Pollyanna did not stop to hear the end of this sentence. At the imminent risk of being dashed headlong, she was flying down-stairs, two steps at a time.

Bang went two doors and a chair before Pollyanna at last reached her goal—Aunt Polly.

"Oh, Aunt Polly, Aunt Polly, did you mean it, really? Why, that room's got EVERYTHING—the carpet and curtains and three pictures, besides the one outdoors, too, 'cause the windows look the same way. Oh, Aunt Polly!"

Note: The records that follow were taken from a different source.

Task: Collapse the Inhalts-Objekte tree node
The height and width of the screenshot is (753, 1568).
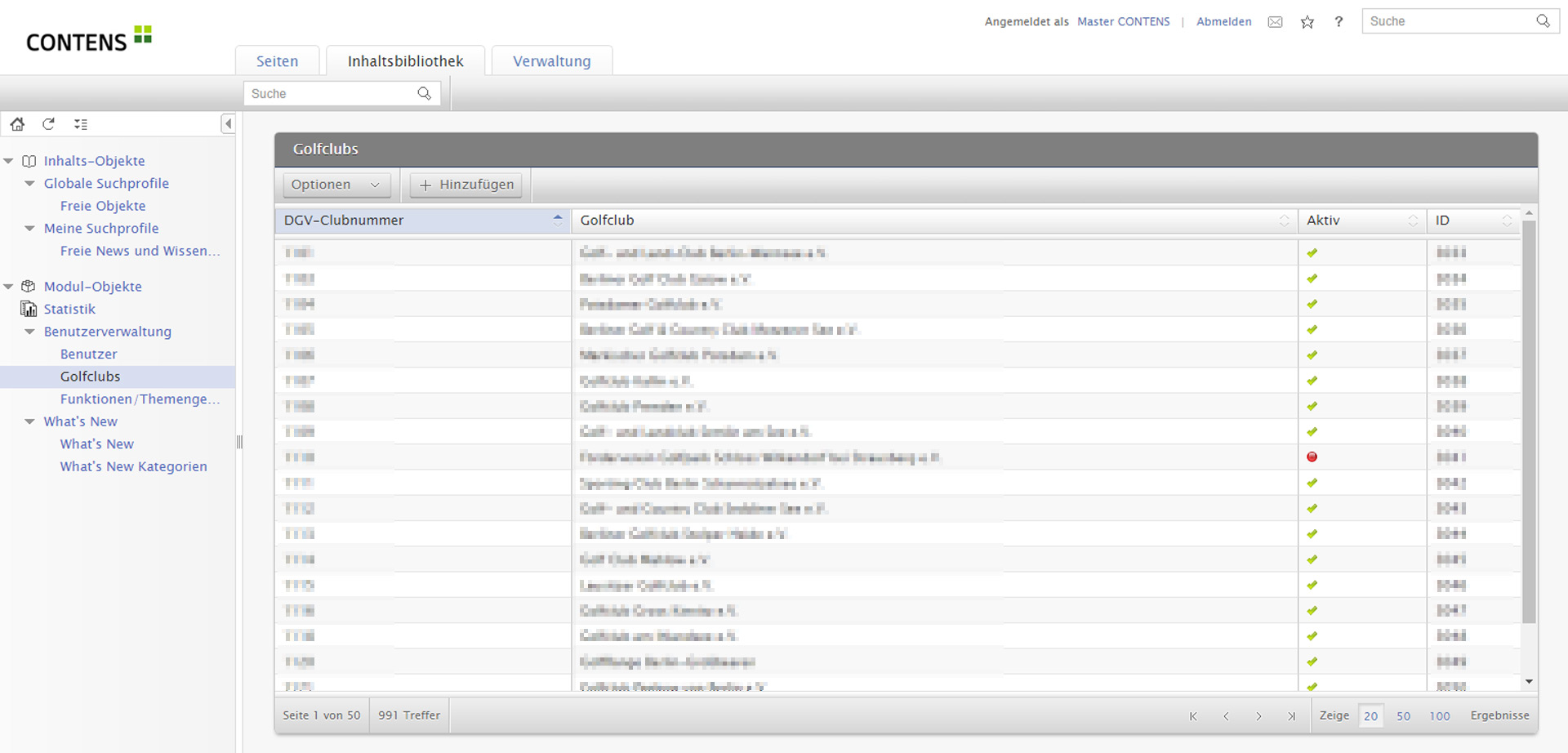Action: tap(9, 161)
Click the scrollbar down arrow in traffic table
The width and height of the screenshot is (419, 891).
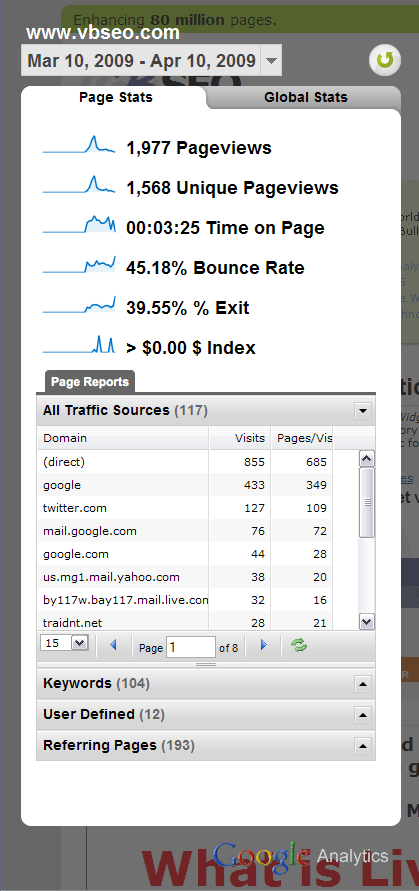367,622
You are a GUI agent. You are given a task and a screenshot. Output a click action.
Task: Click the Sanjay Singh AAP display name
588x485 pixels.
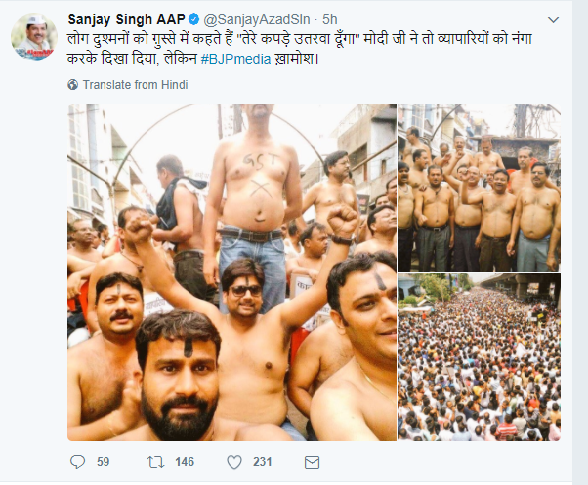tap(126, 19)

"Very well, Pollyanna. I am gratified that you like the change, of course; but if you think so much of all those things, I trust you will take proper care of them; that's all. Pollyanna, please pick up that chair; and you have banged two doors in the last half-minute." Miss Polly spoke sternly, all the more sternly because, for some inexplicable reason, she felt inclined to cry—and Miss Polly was not used to feeling inclined to cry.

Pollyanna picked up the chair.

"Yes'm; I know I banged 'em—those doors," she admitted cheerfully. "You see I'd just found out about the room, and I reckon you'd have banged doors if—" Pollyanna stopped short and eyed her aunt with new interest. "Aunt Polly, DID you ever bang doors?"

"I hope—not, Pollyanna!" Miss Polly's voice was properly shocked.

"Why, Aunt Polly, what a shame!" Pollyanna's face expressed only concerned sympathy.

"A shame!" repeated Aunt Polly, too dazed to say more.

"Why, yes. You see, if you'd felt like banging doors you'd have banged 'em, of course; and if you didn't, that must have meant that you weren't ever glad over anything—or you would have banged 'em. You couldn't have helped it. And I'm so sorry you weren't ever glad over anything!"

"PollyANna!" gasped the lady; but Pollyanna was gone, and only the distant bang of the attic-stairway door answered for her. Pollyanna had gone to help Nancy bring down "her things."

Miss Polly, in the sitting room, felt vaguely disturbed;—but then, of course she HAD been glad—over some things!